⑤ Key management and rotation
PQC key pair generation is extremely fast (ML-KEM-768 key generation takes only tens of microseconds on modern CPUs), so frequent rotation is both feasible and recommended. Best practice: use ephemeral PQC keys per session (similar to TLS Ephemeral Diffie-Hellman), and set reasonable lifetimes for long-term keys (e.g. 1–2 years).
⑥ Evaluate ciphertext/signature size impact on protocols
PQC ciphertexts and signatures are 10–100 times larger than their classical counterparts. This may impact: TLS Certificate message sizes, DNSSEC response sizes, IPsec packet sizes, firmware update package sizes. Before migration, verify that existing network infrastructure can accommodate larger messages and whether MTU adjustments are needed.
⑦ Keep backward compatibility — don't rush to remove classical algorithms
Although post-quantum cryptography has reached standard status, it still continues to undergo open review by the global cryptography community. Over the next 5–10 years, the recommended approach is hybrid mode (classical + PQC) rather than full removal of classical cryptography. This way, even if theoretical flaws are discovered in a PQC algorithm some day, classical cryptography still provides a baseline defense. Similarly, keep an eye on NIST's ongoing standardization and prepare contingency plans for algorithm switching.
Our online tool helps you experience the complete ML-KEM and ML-DSA flow, and is a great place to learn and validate before real-world migration.
Data Security & Privacy: Why Choose a Locally-Processed Online Tool
🔒 Local browser computation: Our PQC tool runs entirely in your browser. All ML-KEM encapsulation/decapsulation, ML-DSA signing/verification, and key pair generation happen locally in the JavaScript engine and WebAssembly module. Your public keys, private keys, ciphertexts, signatures, and messages are never uploaded to any server, nor logged anywhere. The tool works even without network connectivity.
🛡️ Safe-use recommendations: When processing sensitive data with this tool, we recommend operating in a private browsing window with browser extensions/plugins disabled, and ensuring your device is free of malware. Do not process highly sensitive information on public computers or untrusted devices. When finished, clear your browser cache promptly and close the page.
⚡ High-performance computation: Our tool uses a high-performance WebAssembly-based implementation. On a typical laptop, ML-KEM-768 key generation takes tens of milliseconds, encapsulation/decapsulation takes milliseconds; ML-DSA-65 signing takes tens of milliseconds. This fully meets daily development, learning, and testing needs.
🌐 Open source and transparent: We use industry-standard post-quantum cryptography implementations. The algorithmic logic is open and transparent to all users, ensuring no hidden behavior. Data security and privacy are our core commitments.

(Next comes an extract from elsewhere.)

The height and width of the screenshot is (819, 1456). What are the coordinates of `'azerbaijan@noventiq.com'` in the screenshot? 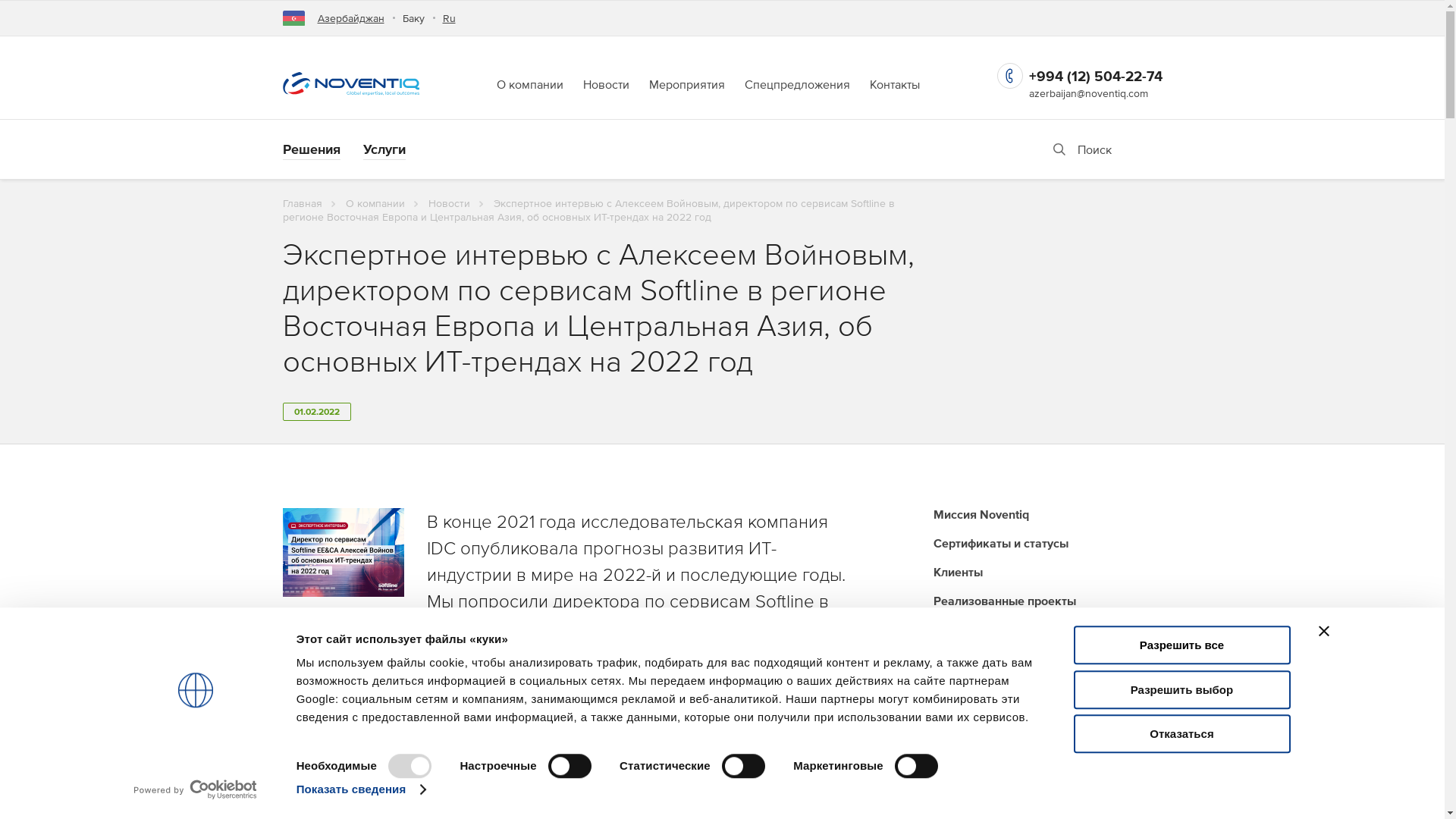 It's located at (1028, 93).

⚠️ Legal compliance notice: Please ensure that your use of this tool complies with the laws and regulations of your country and region. This tool is intended only for legal data protection, development, testing, and learning purposes. Any illegal use is strictly prohibited.
💡 Final reminder: Post-quantum cryptography is a rapidly evolving discipline. This article provides conceptual introduction and practical advice, and is not a substitute for professional security auditing. When deploying post-quantum cryptographic schemes in production systems, we strongly recommend consulting professional cryptographers or security engineers. Our online PQC tool can serve as a helpful aid in your daily development and learning, but production-grade security requires systematic safeguards.